Por Natalia Brasil Moyano

Nas últimas semanas os amantes do futebol presenciaram algumas situações que soam, no mínimo, antipáticas por parte da arbitragem: a punição por dribles e comemorações “exageradas”, que resultaram até mesmo em expulsão. Uns levantam a bandeira de que o futebol está morto, perdendo sua essência principal, outros se baseiam nas regras da FIFA e CBF para embasar as decisões dos árbitros. O fato é que a polêmica está aí.
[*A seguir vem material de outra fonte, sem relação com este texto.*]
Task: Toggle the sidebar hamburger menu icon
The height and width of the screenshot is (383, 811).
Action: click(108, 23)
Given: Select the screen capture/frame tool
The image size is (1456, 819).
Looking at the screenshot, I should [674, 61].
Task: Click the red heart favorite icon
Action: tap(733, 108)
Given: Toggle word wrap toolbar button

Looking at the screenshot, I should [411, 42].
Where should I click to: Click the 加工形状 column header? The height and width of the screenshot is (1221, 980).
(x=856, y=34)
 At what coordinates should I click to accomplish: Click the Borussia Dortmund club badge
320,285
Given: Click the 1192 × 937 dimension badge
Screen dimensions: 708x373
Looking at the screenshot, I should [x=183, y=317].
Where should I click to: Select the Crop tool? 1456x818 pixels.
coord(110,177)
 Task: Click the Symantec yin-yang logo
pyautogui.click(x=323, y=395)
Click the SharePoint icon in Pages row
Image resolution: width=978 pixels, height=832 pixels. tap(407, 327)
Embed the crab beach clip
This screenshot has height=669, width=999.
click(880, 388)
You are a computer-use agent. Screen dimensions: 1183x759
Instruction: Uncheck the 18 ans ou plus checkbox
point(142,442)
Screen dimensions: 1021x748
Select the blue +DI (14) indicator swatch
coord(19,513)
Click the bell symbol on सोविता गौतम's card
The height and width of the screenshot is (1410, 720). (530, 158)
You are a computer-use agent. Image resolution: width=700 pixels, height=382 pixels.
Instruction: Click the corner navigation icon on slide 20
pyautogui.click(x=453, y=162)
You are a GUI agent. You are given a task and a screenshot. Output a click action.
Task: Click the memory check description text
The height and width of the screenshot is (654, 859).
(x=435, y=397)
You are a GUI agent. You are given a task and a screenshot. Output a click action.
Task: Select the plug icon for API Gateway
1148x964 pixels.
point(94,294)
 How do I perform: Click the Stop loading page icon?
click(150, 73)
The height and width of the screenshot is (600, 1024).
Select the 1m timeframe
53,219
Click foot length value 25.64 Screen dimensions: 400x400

Atualmente, em seus regulamentos, as federações não permitem diversos tipos de comemorações consideradas fora do contexto como por exemplo:

– subir nos equipamentos de proteção do campo e/ou se aproximar dos espectadores de modo que cause insegurança ou fira os princípios de segurança;

– fazer gestos ou praticar ações provocativas, debochadas ou inflamatórias;

– tirar a camisa ou cobrir a cabeça com a camisa.

Neymar se revolta ao receber cartão amarelo
(Foto: Jean Catuffe/Getty Images)

A insatisfação por parte dos torcedores surge principalmente pelo aspecto emocional que o gol inspira. É um momento de total interação entre torcida e jogador, e ter esse “encontro” proibido cria certa frustração e tira um pouco do encanto do lance, o ápice da partida.

Membros da imprensa esportiva se dividem em relação às opiniões sobre o tema. Uns apoiam a decisão de punição aos jogadores mais efusivos, outros defendem o direito a se manifestarem com mais liberdade. Enquanto isso, as punições vão seguindo, tendo como casos mais recentes a expulsão dos jogadores Alison Calegari, do Grêmio, na Copinha e de Janderson, do Corinthians, no jogo contra o Santos.

Em paralelo aos casos de comemoração pós-gol, foi colocado em foco o cartão amarelo recebido por Neymar no último final de semana. O jogador executou um drible conhecido como “lambreta” e foi advertido pelo árbitro. O fato gerou indignação imediata do jogador e muita reclamação, levando então a punição com o cartão amarelo. Imediatamente a internet “quebrou” e diversos internautas se manifestaram contra a atitude do árbitro. Nas redes sociais, o jogador também se manifestou: “Eu só jogo futebol”.

A repercussão trouxe à tona um assunto já debatido algumas vezes, sobre o que deve ou não ser aceito dentro das quatro linhas. O futebol brasileiro, conhecido e admirado pela habilidade dos jogadores, os dribles desconcertantes, vindos desde Garrincha, passando por Ronaldinho Gaúcho e tendo como representante mais atual Neymar, devem ser vistos como provocação ou fazem parte do espetáculo? Mesmo que usemos a justificativa de que o jogador foi punido pela reclamação à advertência do árbitro e não diretamente pelo drible, essa mesma advertência deveria ter existido? Temos na mesa diversos fatos para analisar.

Neymar e o árbitro não se entendem
Foto: Quality Sport Images/GettyImages

Trazendo minha opinião sobre o tema, julgo o futebol uma festa popular e não há festa sem alegria e comemoração. Então, acho sim que os jogadores têm direito a driblar, festejar e se manifestar, salvo se suas ações prejudiquem o andamento do jogo ou tenham cunho ofensivo e/ou pejorativo.

Como a regra em vigor precisa ser respeitada, o ideal é que os clubes orientem seus jogadores a realizarem comemorações dentro do permitido para que não sejam punidos e acabem prejudicando seus times em momentos decisivos. Quanto aos dribles, bem… Vamos torcer para que o bom senso prevaleça.